CHSA “was in a very difficult position,” Halzel concedes, adding that Herzl-RMHA is still engaged in dialogue with the association.

“We’re going to see whether they say, ‘We’re going to make this work for you,’ and I hope they will.”

Scheduling difficulties aside, Halzel was pleased to see how the teams’ success contributed to the sense of school spirit, something that isn’t all that common in Jewish day schools.

“It’s all positive, all good,” he says. “I love the fact that some people feel that in going to a Jewish day school perhaps they are sacrificing the athletic piece, the spirit, the ability to hold a pep rally. That’s just not true here.

“This is a place where athletics are important and there’s a lot of spirit involved. It’s just a lot of fun. The kids love it. We have more kids participating in our athletic program than we’ve ever had.”

More immediately pressing to Halzel than raising money and scheduling basketball games is the daily business of running — and hopefully growing — the school he supervises.

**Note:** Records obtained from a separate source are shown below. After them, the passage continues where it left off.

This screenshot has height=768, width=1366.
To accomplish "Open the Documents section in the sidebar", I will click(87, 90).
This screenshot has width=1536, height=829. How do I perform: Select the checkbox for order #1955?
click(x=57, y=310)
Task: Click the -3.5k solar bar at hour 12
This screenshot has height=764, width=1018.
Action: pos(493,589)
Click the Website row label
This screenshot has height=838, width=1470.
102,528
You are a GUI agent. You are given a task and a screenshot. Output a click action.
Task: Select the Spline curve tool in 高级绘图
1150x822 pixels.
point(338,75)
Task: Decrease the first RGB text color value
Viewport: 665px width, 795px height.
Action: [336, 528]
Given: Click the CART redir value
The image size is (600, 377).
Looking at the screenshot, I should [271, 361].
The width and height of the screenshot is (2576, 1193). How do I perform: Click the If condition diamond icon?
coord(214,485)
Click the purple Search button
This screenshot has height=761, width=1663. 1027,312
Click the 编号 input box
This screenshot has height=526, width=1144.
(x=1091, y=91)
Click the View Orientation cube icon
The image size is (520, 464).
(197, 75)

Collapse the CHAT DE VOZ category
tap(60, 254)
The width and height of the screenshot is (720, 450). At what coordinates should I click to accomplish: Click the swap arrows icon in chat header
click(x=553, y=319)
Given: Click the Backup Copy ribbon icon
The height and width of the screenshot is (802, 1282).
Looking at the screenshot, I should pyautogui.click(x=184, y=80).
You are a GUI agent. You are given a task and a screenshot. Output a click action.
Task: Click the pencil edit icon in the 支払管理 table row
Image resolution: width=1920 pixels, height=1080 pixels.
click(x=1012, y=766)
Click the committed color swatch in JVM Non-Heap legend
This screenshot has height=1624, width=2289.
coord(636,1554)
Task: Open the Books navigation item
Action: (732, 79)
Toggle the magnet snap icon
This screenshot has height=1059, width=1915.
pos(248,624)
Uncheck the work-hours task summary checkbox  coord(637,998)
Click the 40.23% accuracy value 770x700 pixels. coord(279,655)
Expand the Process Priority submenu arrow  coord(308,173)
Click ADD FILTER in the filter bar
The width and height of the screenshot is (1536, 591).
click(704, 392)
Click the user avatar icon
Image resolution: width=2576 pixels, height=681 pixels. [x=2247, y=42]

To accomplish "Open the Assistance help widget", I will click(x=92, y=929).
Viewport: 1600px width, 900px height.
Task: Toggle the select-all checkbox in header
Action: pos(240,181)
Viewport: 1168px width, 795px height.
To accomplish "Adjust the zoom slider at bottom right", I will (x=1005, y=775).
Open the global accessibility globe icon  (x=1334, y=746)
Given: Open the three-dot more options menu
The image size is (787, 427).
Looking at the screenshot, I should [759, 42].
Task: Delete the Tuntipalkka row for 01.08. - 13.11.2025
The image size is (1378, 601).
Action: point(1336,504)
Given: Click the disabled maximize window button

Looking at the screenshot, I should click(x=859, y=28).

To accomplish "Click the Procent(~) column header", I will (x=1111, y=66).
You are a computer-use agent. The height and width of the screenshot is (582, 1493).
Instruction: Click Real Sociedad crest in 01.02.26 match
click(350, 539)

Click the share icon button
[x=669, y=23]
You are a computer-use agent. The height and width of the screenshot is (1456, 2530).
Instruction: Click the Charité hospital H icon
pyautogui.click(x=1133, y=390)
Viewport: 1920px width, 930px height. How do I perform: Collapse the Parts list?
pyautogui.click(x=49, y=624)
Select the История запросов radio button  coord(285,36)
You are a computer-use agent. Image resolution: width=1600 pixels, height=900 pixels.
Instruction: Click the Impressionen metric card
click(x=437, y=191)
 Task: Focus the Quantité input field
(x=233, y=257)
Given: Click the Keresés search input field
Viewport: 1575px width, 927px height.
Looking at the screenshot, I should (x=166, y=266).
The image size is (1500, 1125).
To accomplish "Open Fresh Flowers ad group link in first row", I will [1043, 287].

With nearly 400 students, Herzl-RMHA is the intermountain region’s largest Jewish day school, but Halzel believes it has the potential to be considerably larger.

He compares and contrasts the Jewish communities of Memphis and Denver to make his point.

“In Memphis there are about 8,500 Jewish people. It’s small but very strong, a very affiliated population, with 200 students in the day school. There’s not a lot of room for growth there because they are already very involved.

“Here, there are 85,000 Jews. We have about 400 in this day school. And there’s this tremendous potential for growth here.”